Denizin dalgaları artık Seungmin'in boyunu aşmaya başlamıştı. İlk başta bu akıntıda yüzer yolumu bulurum diyordu ancak şimdi bu dalgaların içinde boğuluyordu.

Hayat karmaşık insan ruhu ise bundan daha karmaşıktı, Seungmin genelde bu karmaşada boğulduğunda bir can simiti gibi tanrıya sığınırdı. Denizin dalgalarıyla onun sayesinde başa çıkardı.

Ancak artık can simiti yoktu. Koskoca denizde yapa yalnızdı.

Oğlan akşam eve girdiğinde annesi de kilisenin etkinliğinden yeni dönmüştü. Neyse ki evde olan Chris dikkatleri dağıtıyordu ki kimse onun nerede olduğunu ve ne yaptığını sormuyordu.

Kimseye görünmeden yukarı çıkmayı başarmıştı, aile dramalarıyla uğraşmak için fazla yorgundu bugün.

Yatağının içine girerken bir süre buradan çıkmamayı dilemişti. Bir süre odasında kalmayı ve kimseyle görüşmemeyi.

Tanrı evren ya da her neye inanıyorsanız Seungmin'in dileğini kabul etti. Çocuk ertesi sabah uyandığında ateşler içinde yanıyordu. Fazla düşünmek ve kafasına takmaktan mı hasta olmuştu yoksa üşüttüğü için mi emin değildi ancak bu sayede önündeki üç okul gününü evde kalarak atlatmıştı.
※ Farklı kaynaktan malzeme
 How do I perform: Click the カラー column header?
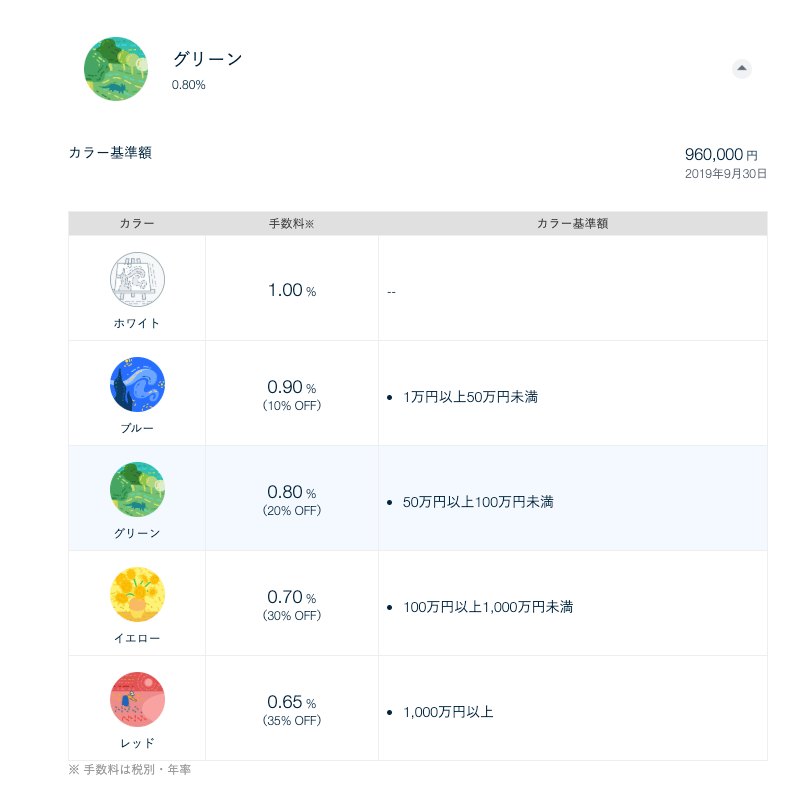coord(137,224)
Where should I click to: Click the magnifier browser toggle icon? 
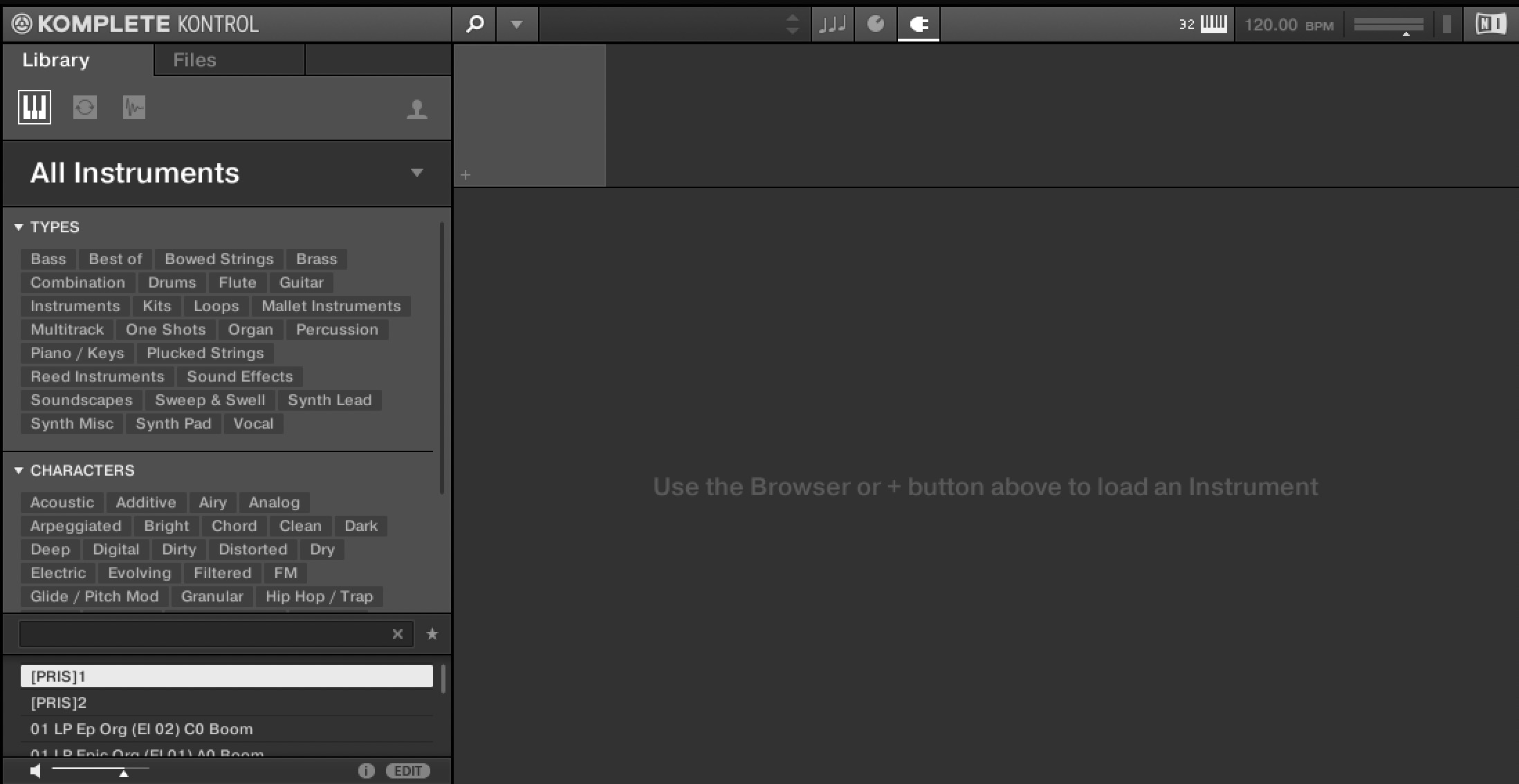475,24
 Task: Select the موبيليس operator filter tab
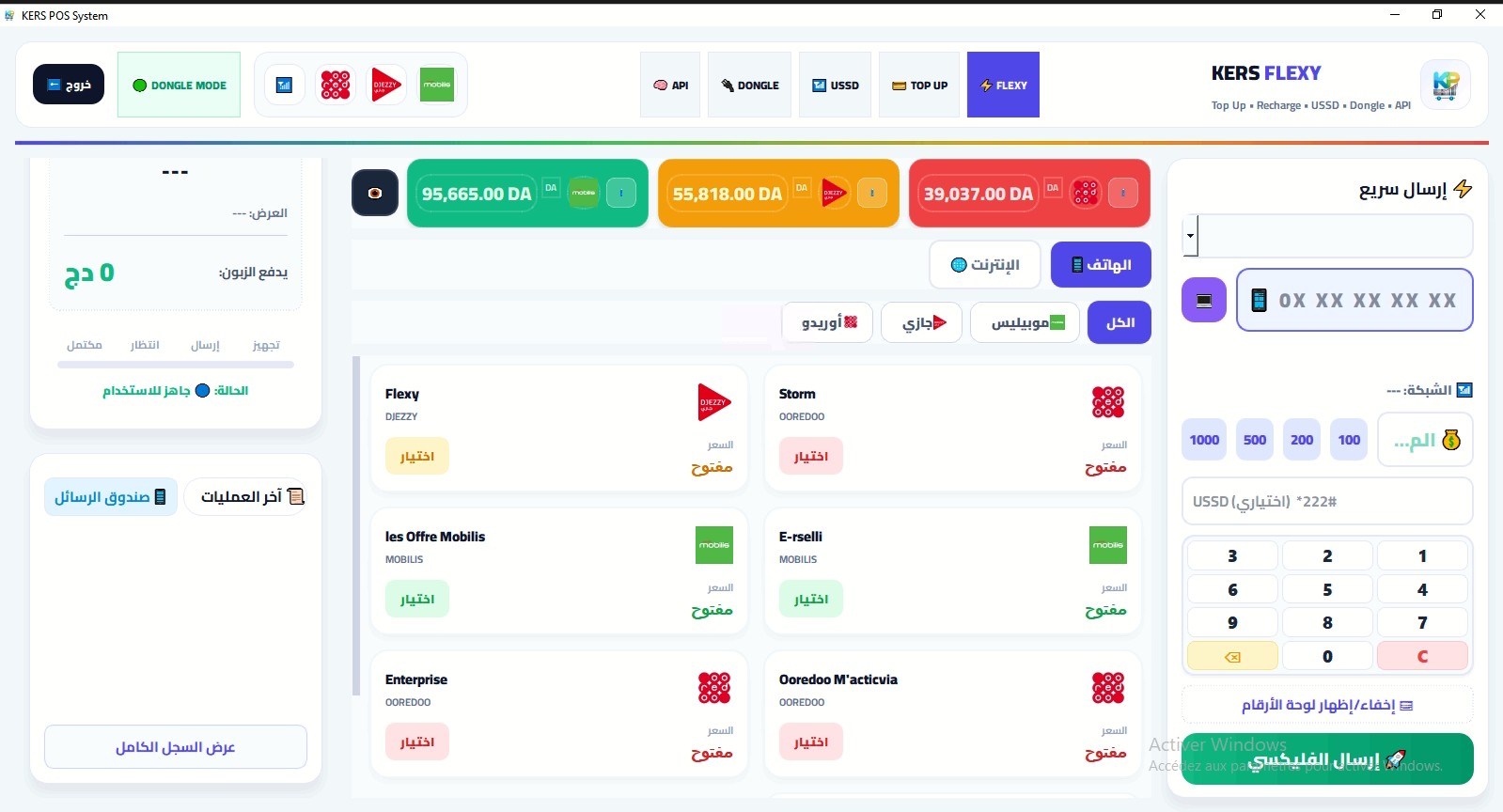click(1025, 322)
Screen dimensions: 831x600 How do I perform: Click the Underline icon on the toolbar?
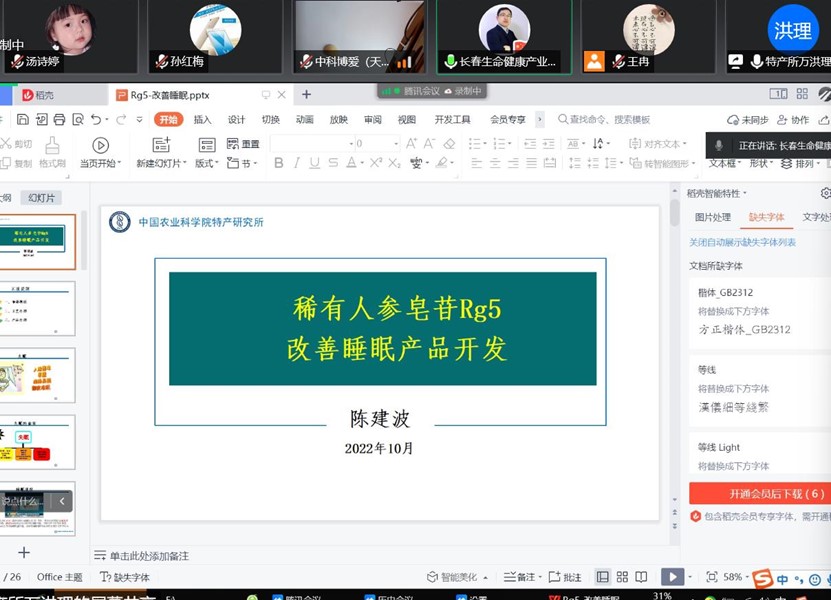point(314,163)
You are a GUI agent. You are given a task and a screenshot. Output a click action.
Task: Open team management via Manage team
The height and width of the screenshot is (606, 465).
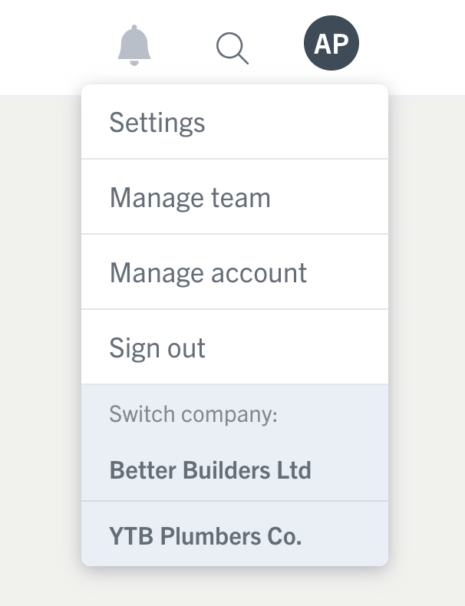[235, 196]
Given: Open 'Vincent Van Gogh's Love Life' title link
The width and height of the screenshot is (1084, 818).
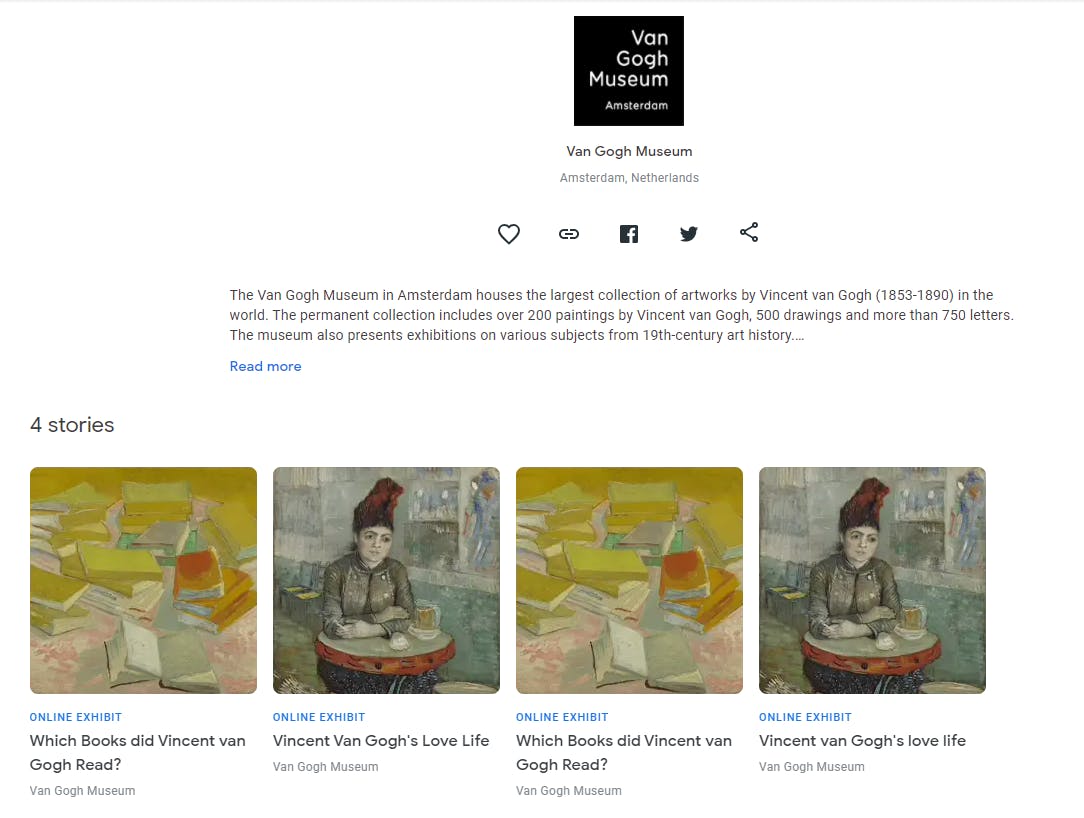Looking at the screenshot, I should click(381, 741).
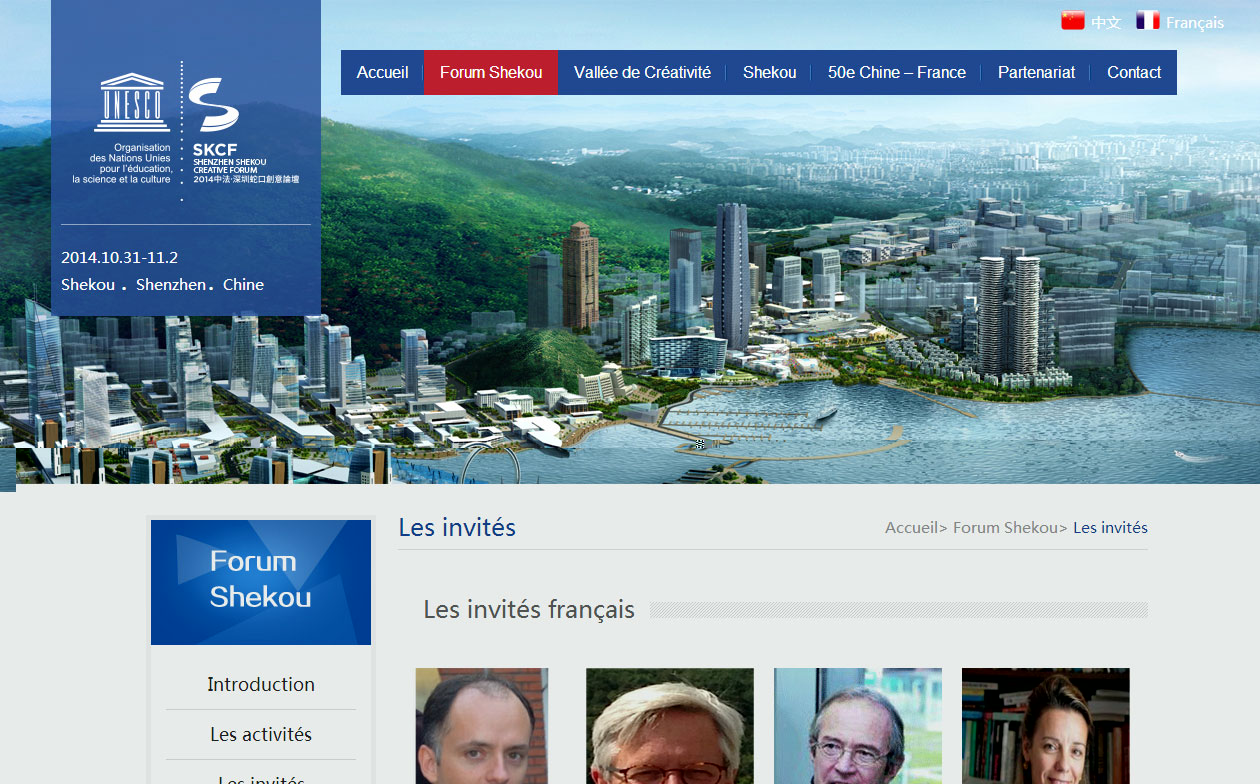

Annesi ne kadar söylense de çocuk koca lise boyunca sadece dört gün okula gitmemişti o yüzden çok da üzerinde durmadı kadın. Çünkü iyi olsa oğlunun asla okulu aksatmayacağının farkındaydı.

Aslında oğlanın sadece ilk iki günü ateşi vardı, cuma gününe sıra geldiğinde kendini iyi hissetmeye başlamıştı ancak yine de okula gitmemeyi tercih etmişti.

Yatağının üzerine oturmuş kucağındaki matematik kitabını çözüyordu ki bir anda kırılırcasına açılan kapıyla kafasını o yöne çevirdi. Abisinin kapının ağzından ona baktığını görünce gözlerini devirmişti. "Kapı çalmayı bilmiyor musun?"

"Tercih etmiyorum." demişti Chris. yanına geçip yatağa otururken kardeşine baktı. "Neyin var senin?"

Seungmin kucağındaki matematik kitabını kapatıp yanındaki sehpanın üzerine koymuştu. "Bir şeyim yok."

"Yalan söylemek ağzına hiç yakışmıyor, beceremiyorsun da. Üç gün art arda okula gitmemen kıyamet alameti oğlum senin."

Seungmin bir şeyim yok diye mırıldanmıştı bir kez daha. Chris kardeşini kolunun altına alıp kafasını göğüsüne yasladı. "Biri bir şey mi yaptı lan. Gidip döveyim mi?"

Seungmin onu iktirmeye çalışırken "Kimse bir şey yapmadı ya." diye söyleniyordu.

Kimse bir şey yapmamıştı, seungmin bir şeyler yapmıştır ama.

"Seung, sorunlarını bana anlatabileceğini biliyorsun değil mi?"

"Biliyorum." Tabi ki de bu duygusal abi kardeş anları çok uzun sürmemişti. Bir anda Seungmin'i merak eden arkadaşlarının içeri dalmasıyla bölündü.

"Kimse kapı çalmayı bilmiyor heralde." diye söylenirken Seungmin, arkadaşları chrisin de orada olduğunu görerek utanmışlardı. Chris üçüne kısaca bir bakmış ve ayağa kalkıp kardeşine dönmüştü.

"Bir şey olsa söyle döverim bak." odadan çıkarken konuştuğunda kardeşi de ona "Kapıyı kapat." diye bağırmıştı. Chris kendine verilen komutu yerine getirerek çıktı ve ardından kapıyı kapattı.

Dört arkadaşı aynı anda yatağına çullanırken Seungmin derin bir nefes almıştı. Sınavı asıl şimdi başlıyordu.

"Yemekte bir anda Minho'yla kaybolun sonra da üç gün boyunca okula gelme. Napıyorsun kardeşim sen ne iş?" Jisung sorarken Felix gülerek "Bence hepimiz ne iş olduğunu biliyoruz."